Who hasn’t had to bring in some external help to meet a tight deadline at one time or another? If you’ve never done it before it can be a daunting prospect. Here are my top tips for bringing a freelancer on board, painless and effortlessly
- Preparation. Before you make an approach, do your preparation. Do you have the authority to hire a freelancer and a budget, have you identified a specific need and what are your timescales?
- Get to know your freelancer. It’s reasonable to ask to meet your freelancer to discuss a project you have in mind. Bear in mind that many freelancers offer a free consultation with no commitment. Take advantage of this.

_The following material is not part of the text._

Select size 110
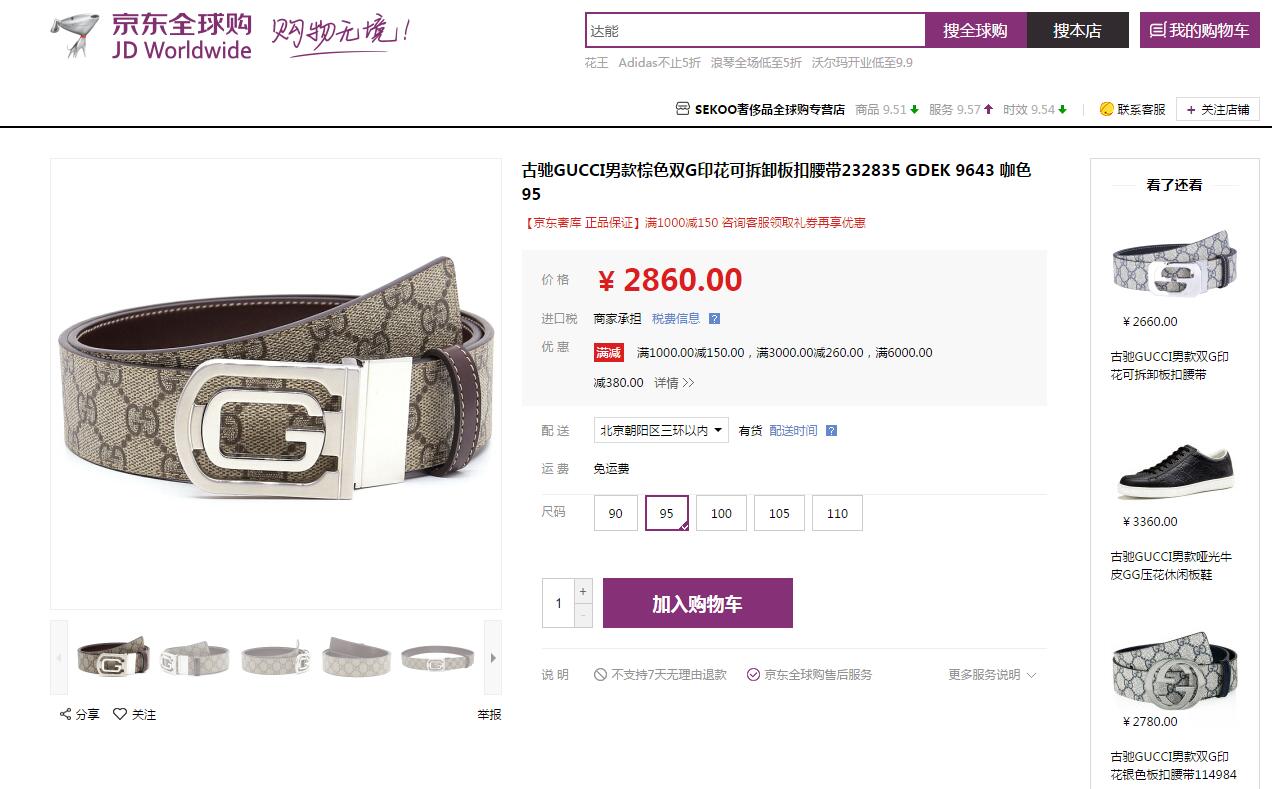The height and width of the screenshot is (789, 1272). (x=837, y=513)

- Proposals. If you are considering asking for a formal written proposal, make sure your reasons for doing so are sensible. A freelancer can easily spend 30-60 minutes working on a proposal, and you can spend as long, if not longer, reviewing it.Use a proposal when dealing with a new freelancer or if the job is large or complex. But if you have worked with a particular freelancer before, ask yourself whether a proposal for every job is really necessary.

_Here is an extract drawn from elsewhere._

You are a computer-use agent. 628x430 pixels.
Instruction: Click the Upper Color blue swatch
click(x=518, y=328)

- Fees. Ask your freelancer for a full breakdown of where their time will be allocated for a project (1 hour to interview for a case study, 2 hours to write up for example). Be cautious of freelancers who can’t break it down. What do they have to hide?

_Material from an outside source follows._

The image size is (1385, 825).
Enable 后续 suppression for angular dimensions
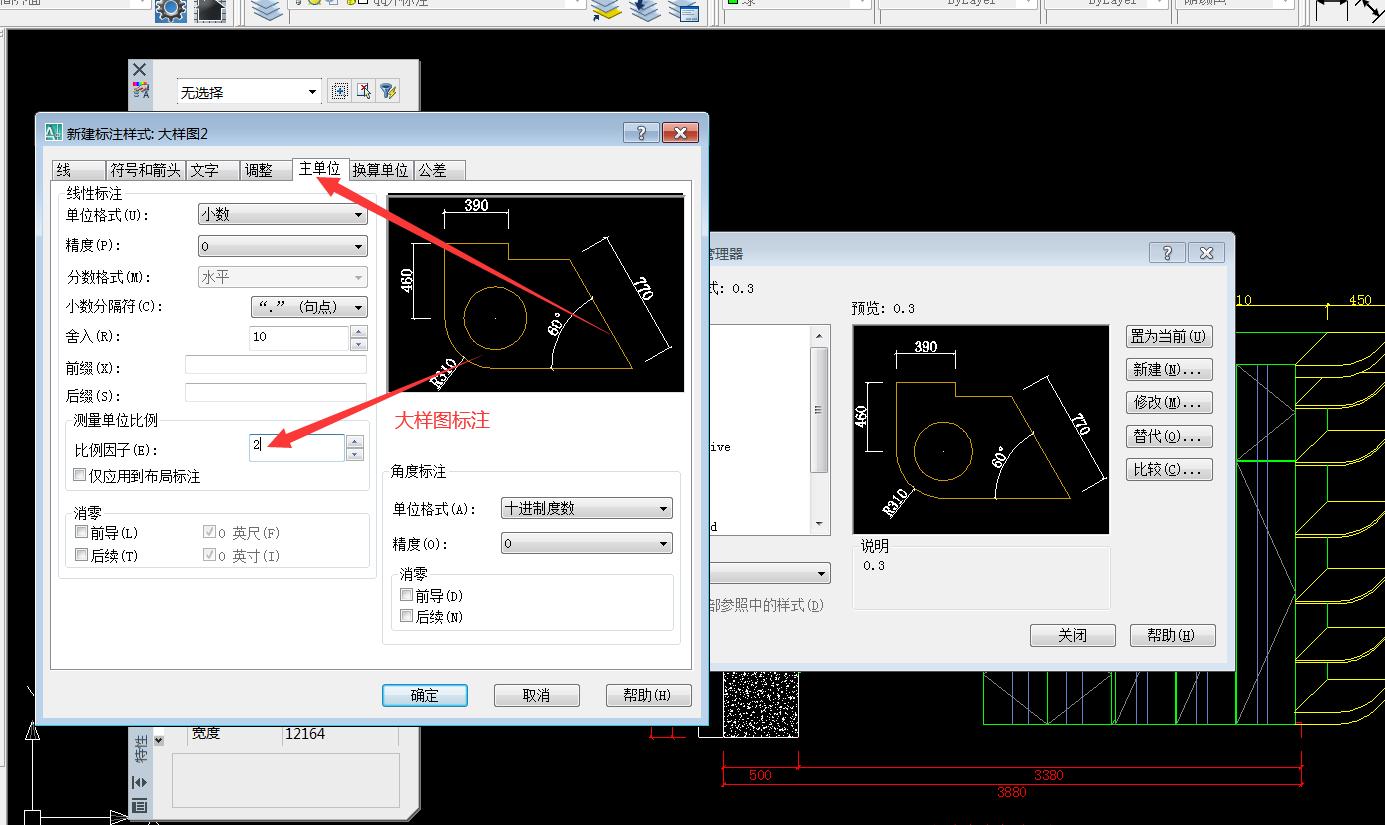point(406,616)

- Time management. Don’t ask a freelancer to work in-house or come in for meetings unless absolutely necessary. Personal contact is important to build trust at the start of the relationship however freelancers are more efficient working remotely. Clients imagine there are distractions because we often work from home. There are more distractions working on a client’s premises. About 40% of writing time can be eaten away with interruptions and general enquiries from curious employees.
- Compare like against like. When a freelancer’s itemised invoice arrives it’s easy to believe it’s been an expensive option. However, try working out the hourly rate for your in-house editor or writer taking into account salary, sick pay, annual leave entitlement and staff benefits. You’ll be surprised.